- **Aim 1**:
Return the passage of the RFC 6928 excerpt from "Internet Engineering Task" up to and including "Google, Inc.", copied verbatim.
- **Aim 2**:
Using the RFC 6928 excerpt, answer the following:
(a) To how many segments does the document propose raising the TCP initial window?
(b) Which RFC specifies the existing initial window of between 2 and 4 segments?
(c) Which body approved the document for publication?

- **Given passage**:
Internet Engineering Task Force (IETF)                            J. Chu
Request for Comments: 6928                                  N. Dukkipati
Category: Experimental                                          Y. Cheng
ISSN: 2070-1721                                                M. Mathis
                                                            Google, Inc.
                                                              April 2013

                    Increasing TCP's Initial Window

Abstract

   This document proposes an experiment to increase the permitted TCP
   initial window (IW) from between 2 and 4 segments, as specified in
   RFC 3390, to 10 segments with a fallback to the existing
   recommendation when performance issues are detected.  It discusses
   the motivation behind the increase, the advantages and disadvantages
   of the higher initial window, and presents results from several
   large-scale experiments showing that the higher initial window
   improves the overall performance of many web services without
   resulting in a congestion collapse.  The document closes with a
   discussion of usage and deployment for further experimental purposes
   recommended by the IETF TCP Maintenance and Minor Extensions (TCPM)
   working group.

Status of This Memo

   This document is not an Internet Standards Track specification; it is
   published for examination, experimental implementation, and
   evaluation.

   This document defines an Experimental Protocol for the Internet
   community.  This document is a product of the Internet Engineering
   Task Force (IETF).  It represents the consensus of the IETF
   community.  It has received public review and has been approved for
   publication by the Internet Engineering Steering Group (IESG).  Not
   all documents approved by the IESG are a candidate for any level of
   Internet Standard; see Section 2 of RFC 5741.

- **Supplied material**:
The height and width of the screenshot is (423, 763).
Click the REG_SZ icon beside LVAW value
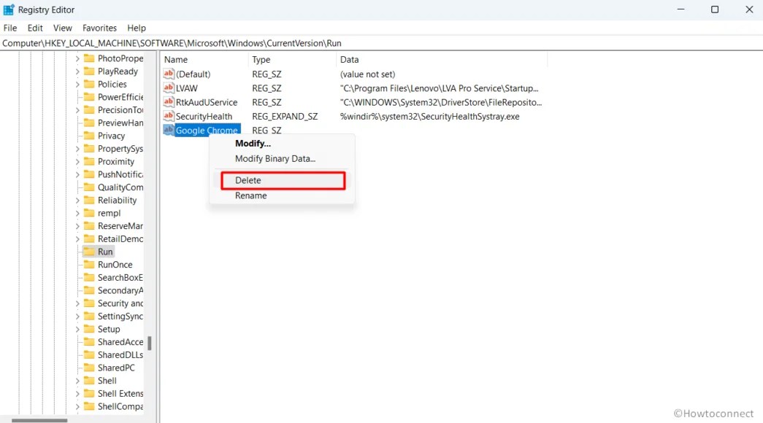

- **Expected answer 1**:
Internet Engineering Task Force (IETF)                            J. Chu
Request for Comments: 6928                                  N. Dukkipati
Category: Experimental                                          Y. Cheng
ISSN: 2070-1721                                                M. Mathis
                                                            Google, Inc.

- **Expected answer 2**:
(a) 10 segments
(b) RFC 3390
(c) The Internet Engineering Steering Group (IESG)